67話 ユリの狩人(1・-1)

 狩猟団の結成からわずか数カ月。

 最初はアタシを含めて数人だった集まりが、実績を挙げるにつれてどんどん加入者が増えていき、狩猟団はあっという間に30名以上が参加する大所帯になっていた。


 けれど、狩猟団の拡大は何も喜ばしいことじゃなかった。

 人が増えれば出自も思想も多種多様になる。

 中には頭領であるアタシの立場を疑うような噂も聞こえるようになっていた。


『あのガキ本当に強いのか?』

『噂は聞くけど実際はどうだかな。最近は狩場に出る機会も減ってるらしいし』

『そのくせ生意気な態度ときた。俺たちでワカラセてやるべきだろ』



 生来、アタシは人を魅力で引き付けるような才能や求心力はない。

 だから頭領として彼らを率いるためには実力を誇示し続けるしかなかった。

 実力が全ての弱肉強食の世界で舐められてしまえば生きる場所を失う。


 生きていくために絶対に失敗はできないという不安は、いつしかアタシの心を雁字搦めに縛り上げていた。


 そんなある日、事件が起きた。


 多くの団員が大規模な狩猟作戦で出払っていたその日。

 狩猟団の拠点に急報が飛び込んできた。


「近くに黒いモンスターが、ベスタトリクスが現れたらしい‼」


 息を荒げた団員が言うには、黒腐病ベスタトリクス化したモンスターが発見されたのは集落からほど付い森林の奥地。

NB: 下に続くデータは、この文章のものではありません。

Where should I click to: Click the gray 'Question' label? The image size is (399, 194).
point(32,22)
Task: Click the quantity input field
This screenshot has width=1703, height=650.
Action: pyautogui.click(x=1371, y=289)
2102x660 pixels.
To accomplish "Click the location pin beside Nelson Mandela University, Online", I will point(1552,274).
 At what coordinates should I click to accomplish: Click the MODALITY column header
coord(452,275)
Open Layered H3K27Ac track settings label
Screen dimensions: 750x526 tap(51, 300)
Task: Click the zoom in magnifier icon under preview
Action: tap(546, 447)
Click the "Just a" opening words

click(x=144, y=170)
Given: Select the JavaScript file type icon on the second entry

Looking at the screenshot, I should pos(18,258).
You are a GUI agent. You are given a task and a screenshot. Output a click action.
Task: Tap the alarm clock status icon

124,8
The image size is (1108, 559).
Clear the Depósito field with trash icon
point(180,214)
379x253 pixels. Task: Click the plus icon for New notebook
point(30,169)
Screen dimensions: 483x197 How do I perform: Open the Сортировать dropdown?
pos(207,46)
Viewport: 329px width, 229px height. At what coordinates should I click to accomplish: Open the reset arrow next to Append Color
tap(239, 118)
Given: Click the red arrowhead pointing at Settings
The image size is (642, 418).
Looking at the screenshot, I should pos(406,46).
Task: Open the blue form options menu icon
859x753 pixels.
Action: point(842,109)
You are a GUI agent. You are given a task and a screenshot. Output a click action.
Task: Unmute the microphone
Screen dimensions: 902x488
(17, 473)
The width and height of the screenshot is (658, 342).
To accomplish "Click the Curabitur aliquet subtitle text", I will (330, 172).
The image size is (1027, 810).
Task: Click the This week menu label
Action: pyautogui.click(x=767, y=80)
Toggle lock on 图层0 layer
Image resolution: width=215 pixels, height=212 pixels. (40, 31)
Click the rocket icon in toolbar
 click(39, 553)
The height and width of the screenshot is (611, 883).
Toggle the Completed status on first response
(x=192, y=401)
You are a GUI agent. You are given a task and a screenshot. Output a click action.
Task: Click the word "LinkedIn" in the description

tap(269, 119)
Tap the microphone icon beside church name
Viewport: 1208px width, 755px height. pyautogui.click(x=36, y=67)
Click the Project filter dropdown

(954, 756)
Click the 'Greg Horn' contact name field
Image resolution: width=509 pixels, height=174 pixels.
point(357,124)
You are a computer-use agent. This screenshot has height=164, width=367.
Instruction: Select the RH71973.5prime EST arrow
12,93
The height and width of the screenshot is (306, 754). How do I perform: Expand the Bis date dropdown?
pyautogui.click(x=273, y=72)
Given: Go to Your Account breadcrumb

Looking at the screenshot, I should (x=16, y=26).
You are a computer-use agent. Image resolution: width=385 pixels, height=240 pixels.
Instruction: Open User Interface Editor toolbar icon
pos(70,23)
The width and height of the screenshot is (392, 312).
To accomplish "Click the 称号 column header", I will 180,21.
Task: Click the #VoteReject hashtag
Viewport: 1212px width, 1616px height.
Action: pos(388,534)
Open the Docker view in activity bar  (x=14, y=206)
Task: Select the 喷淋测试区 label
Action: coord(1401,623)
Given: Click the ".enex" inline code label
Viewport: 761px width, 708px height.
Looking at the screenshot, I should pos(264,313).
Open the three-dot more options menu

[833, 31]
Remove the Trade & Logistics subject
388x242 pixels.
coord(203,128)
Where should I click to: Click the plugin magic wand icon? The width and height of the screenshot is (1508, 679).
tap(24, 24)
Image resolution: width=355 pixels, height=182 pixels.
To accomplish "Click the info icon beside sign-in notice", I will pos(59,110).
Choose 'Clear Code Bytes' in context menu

 この距離だと今すぐに村から避難しなければならないほど切迫した状況ではないが、静観しているほどの余裕はない。

 逃げるにしろ戦うにしろ、判断を誤れば計り知れないほどの犠牲者が出る。


「狩場の状況とモンスターの数は!」

「詳しいことは分かりません! 目撃した村人が言うにはモンスターは一体らしいです!!」

「そんな情報だけじゃ当てにならねぇだろッ……」


 心許ない答えに思わず悪態を吐いてしまう。

 狩猟において事前の情報収集は武器や道具の準備と同じくらい大事なことだ。

 モンスターの数や大きさ、対峙する環境の足場や遮蔽物の有無で戦い方が決まる。

 そう言う意味では、狩りはモンスターと遭遇より先に8割がた勝負がついているといっても過言じゃない。


 拠点に残っているのはアタシを含めて僅か5人。

 そのうちの1人である古参の老齢ハンター、サントスが険しい顔で腕を組んだ。

 

「この人数でベスタトリクスに挑むのは危険すぎる。騎士団の対処を待つべきだ……」


 サントスが言っていることは筋が通っている。ベスタトリクスはどんなに小さな個体であってもたった5人で対峙して良いモンスターじゃない。

 それなりに経験を積んでいる彼がそれでもプライドを捨てて「今回は騎士団に任せるべき」と言ったのは、彼が以前にベスタトリクスと対峙し、成す術なく敗走した過去があるからだろう。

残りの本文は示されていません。